Robert & Fanny ELLIS, Taffy Party Introduction

Robert E. Ellis was born January 2, 1868. Then, 20 years later, Fannie Thomas was born at the home of her parents, Mr. & Mrs. John Kinchole Thomas. Robert and Fannie had met at a candy breaking party (taffy pulling) in Van Zandt County. Fannie was 12 and Robert was 32. They knew each other for another two years before Robert asked for Fannie’s hand in marriage. Even though there was a big age difference, there was never any doubt of the love they shared.
Robert and Fanny Thomas Ellis

Robert and Fanny Thomas Ellis

It was a rainy day on Thursday, July 10, 1902 that they wed. They then moved into a tent at Fruitville, Texas where they lived for seven months. The floor was sand with boards placed under the bed legs to prevent it form sinking into the sand. There was no cook stove and Fannie cooked outside over an open fire. She had a deep cast iron skillet with a lid that she used for making pies, biscuits and cornbread. She washed clothes with a rub board in a big black iron kettle and she used that same kettle to cook meat grease with ashes and lye to make lye soap.

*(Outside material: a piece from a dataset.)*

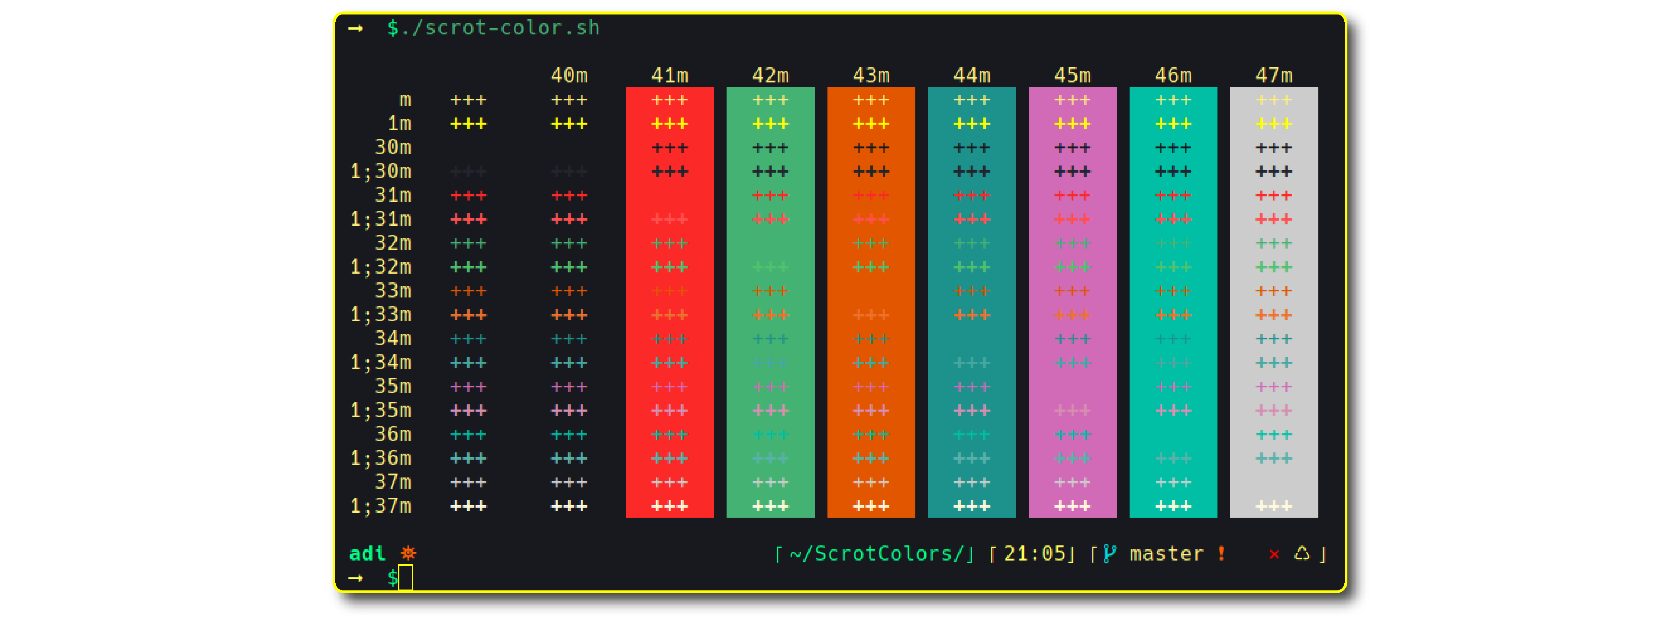
Task: Click the green dollar sign at bottom prompt
Action: click(393, 578)
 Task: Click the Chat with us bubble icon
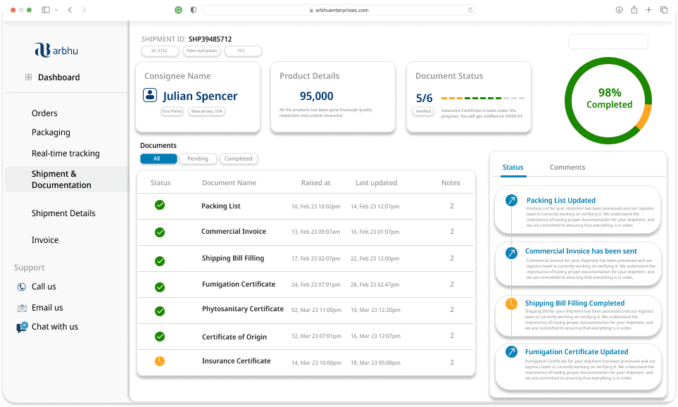click(22, 327)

They began building a home while living in the tent. Their first child, Ira Kinchole Ellis, was born on April 28, 1905. He lived only four hours. Work was scarce in that part of the country and that fall they went to Princeton to pick cotton for an uncle, John Ellis.
Soon they moved to Dallas County and lived with Fannie’s parents. According to Sams Street 1900 Map, their residence would have been located near Liberty Grove & Elm Grove Rd. Her parents were also instrumental in founding the Antioch Baptist Church which was located near the Pleasant Valley Cemetery at Sachse, Texas.

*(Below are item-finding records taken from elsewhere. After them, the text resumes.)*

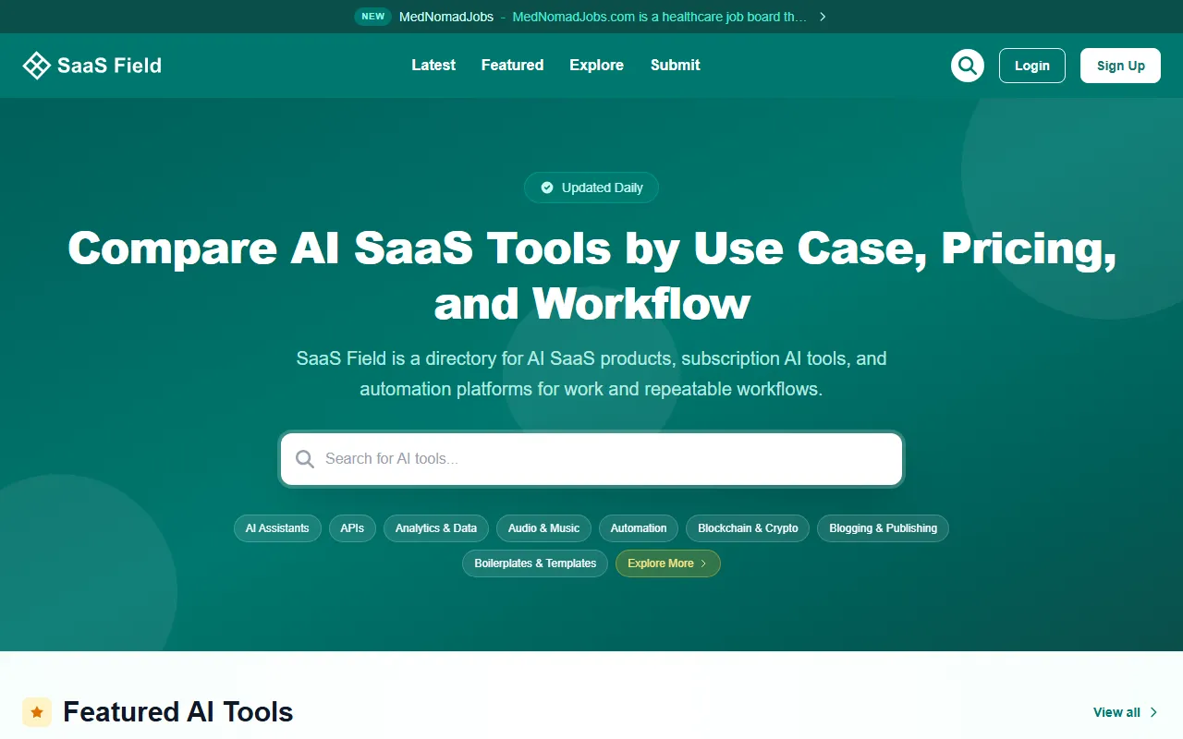Click the magnifier icon inside search box

click(x=305, y=459)
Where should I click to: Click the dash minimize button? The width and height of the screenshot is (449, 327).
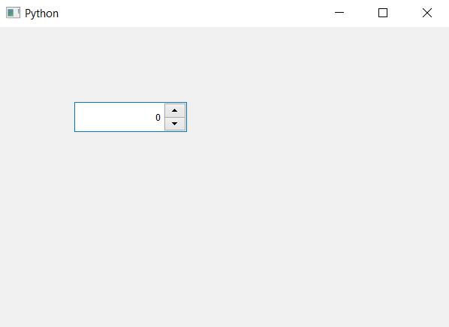coord(339,13)
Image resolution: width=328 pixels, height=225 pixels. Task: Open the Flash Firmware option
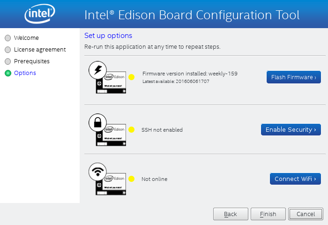coord(294,77)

In 1906 they found a house at Liberty Grove. Their daughter, Mary Elizabeth Ellis was born in this house on May 30, 1906. She died January 28, 1913. Note: I was helping clean up the Cottonwood Cemetery sometime around 2008 when my sister, Darla Clemmons, removed some bush. There was a small marker under the bush with the inscription, “Mary E. Ellis”. I called a family member and they told me that they had been to the cemetery and spent most of a day searching for that marker. I ask what the little girl had died from and was told she died from membrane croup.
Robert and Fannie continued to move from place and three more children were born. They were Lula Bell, April 6, 1908; Melvin Levi, July 22, 1910 and Robert Eldin Ellis, Jr., November 19, 1920.

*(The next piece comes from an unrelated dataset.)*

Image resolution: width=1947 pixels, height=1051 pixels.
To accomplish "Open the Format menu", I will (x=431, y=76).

In 1920 the family moved into Wylie and Robert became very ill by the 1930s. Fannie got a job with the WPA. during the Great Depression. She worked in the sewing room making overalls where she earned $9 per week.
Hard times never diminished their spirit. They always found strength in each other and in God. Robert died at Wylie, Texas on Christmas Eve in 1950. Fannie continued to live at Wylie until her death.